(聞き手)
多賀城には
高い場所が意外と少ないという意見がありますが、鎌田先生もそのように感じておられるのでしょうか。
(鎌田様)
沿岸部には、イオン多賀城店をはじめ、マンションや工場がありますので、そういう建物をうまく利用すればそれなりに逃げられると思います。
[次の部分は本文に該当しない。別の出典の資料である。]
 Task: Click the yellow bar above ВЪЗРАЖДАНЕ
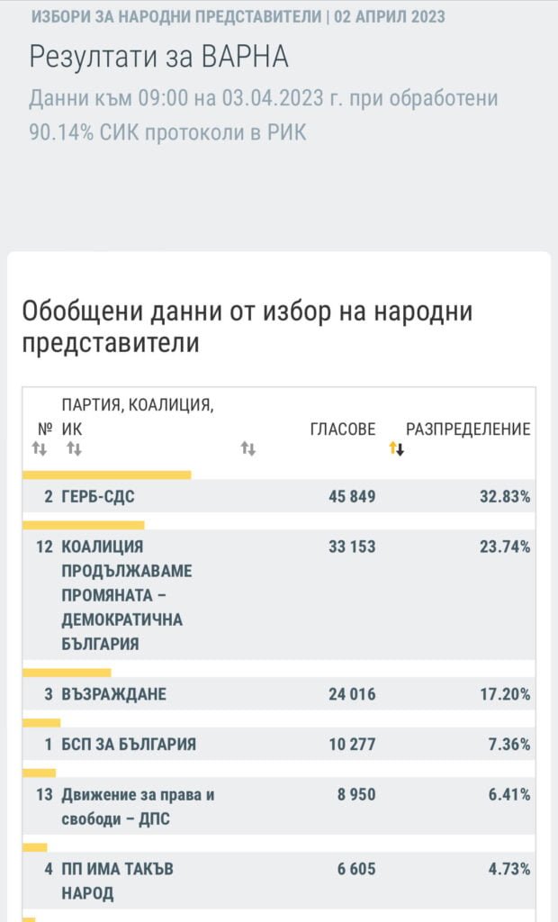click(x=67, y=672)
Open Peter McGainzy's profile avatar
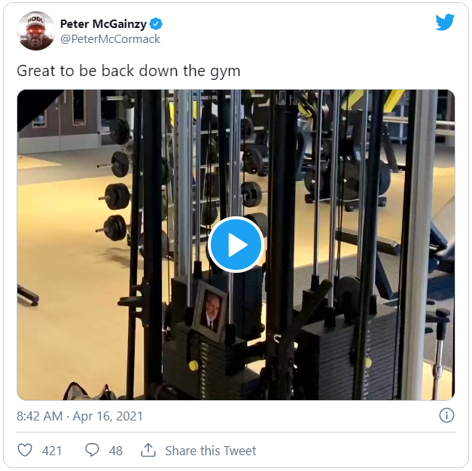The width and height of the screenshot is (472, 471). pos(35,31)
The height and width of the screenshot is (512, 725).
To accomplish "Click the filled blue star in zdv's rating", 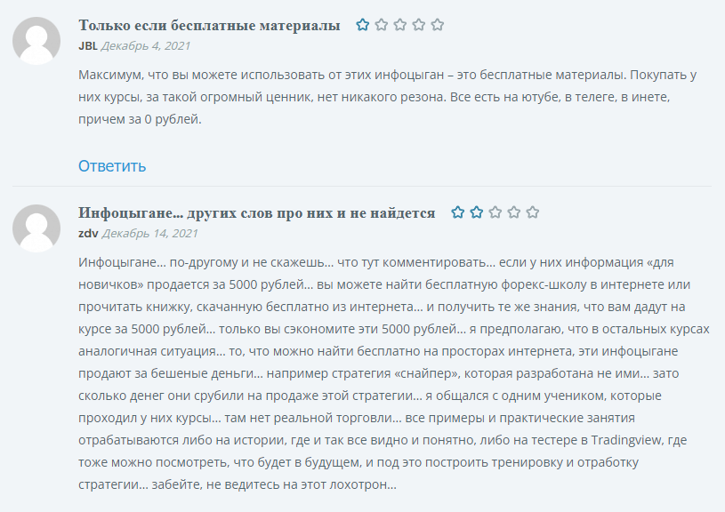I will (x=457, y=212).
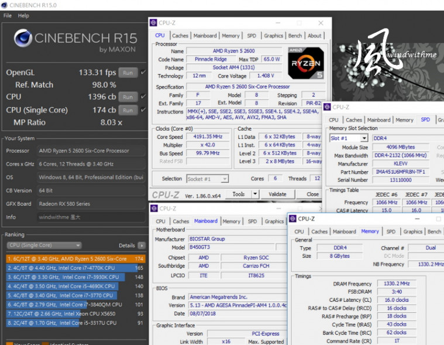Toggle the CPU (Single Core) test checkbox
This screenshot has height=345, width=444.
coord(143,110)
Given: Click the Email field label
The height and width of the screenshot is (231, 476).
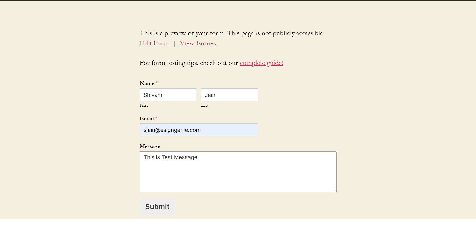Looking at the screenshot, I should click(x=147, y=118).
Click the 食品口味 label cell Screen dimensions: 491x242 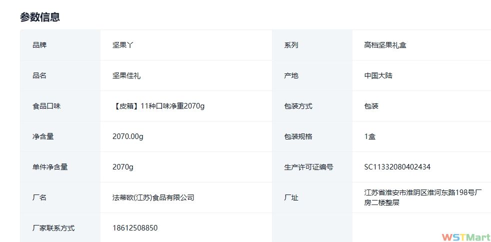coord(47,106)
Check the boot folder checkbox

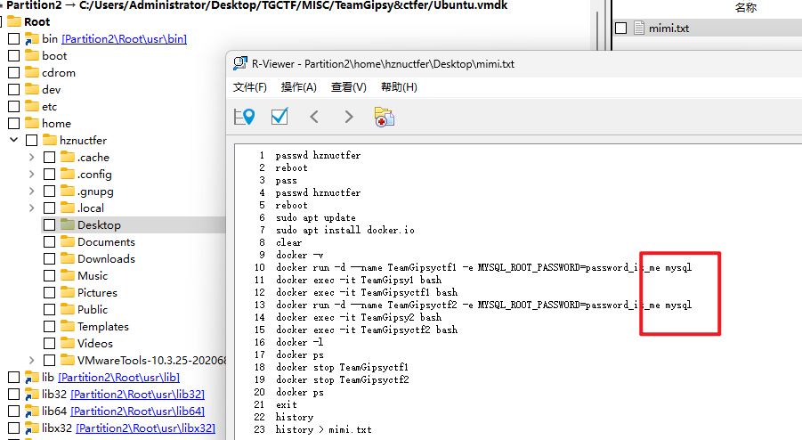pyautogui.click(x=14, y=56)
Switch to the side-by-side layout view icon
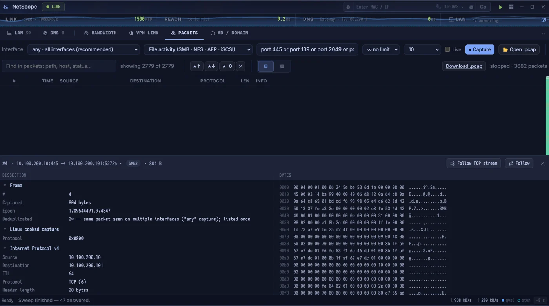 [x=282, y=66]
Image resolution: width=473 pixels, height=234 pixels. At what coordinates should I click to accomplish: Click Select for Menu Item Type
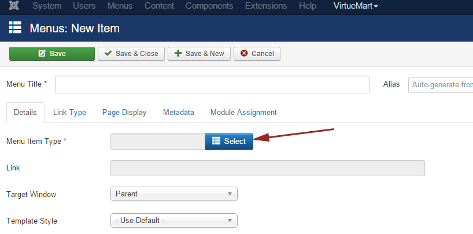pos(229,142)
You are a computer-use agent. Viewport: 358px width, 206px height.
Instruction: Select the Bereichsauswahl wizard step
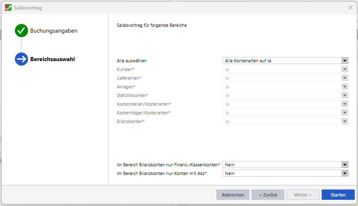[52, 59]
地震などが来たら道路が使えなくなるでしょうから、「バスを放棄してでも、子どもたちを連れて、運転手さんと添乗の先生とで子どもたちをより
高い場所に避難させなさい」と、ことある度に言っています。
(聞き手)
マニュアルがあっても、それを実践出来るかどうかは、職員一人ひとりの意識というのが一番大事なのですね。
(鎌田様)
そうです。避難に関しては第一次避難、第二次避難という体制をとっています。
例えば、津波を想定して行った場合、第一次避難は外に逃げて、第二次避難はより
高い場所へ移動します。年に1~2回の避難訓練でも、3~5歳児はきちんと行えますので避難に関してはあまり心配していません。津波の時は、より
高い場所へ逃げるとしか言いようがありません。
ただ、あまり子供たちに、恐怖心を抱かせるのも良くないと思っています。
震災の後に子どもたちの間で「
津波ごっこ」が流行りましたが、そういう遊びは放っておいた方がいいと前にテレビで見た事があったので、先生方にも放っておくように言いました。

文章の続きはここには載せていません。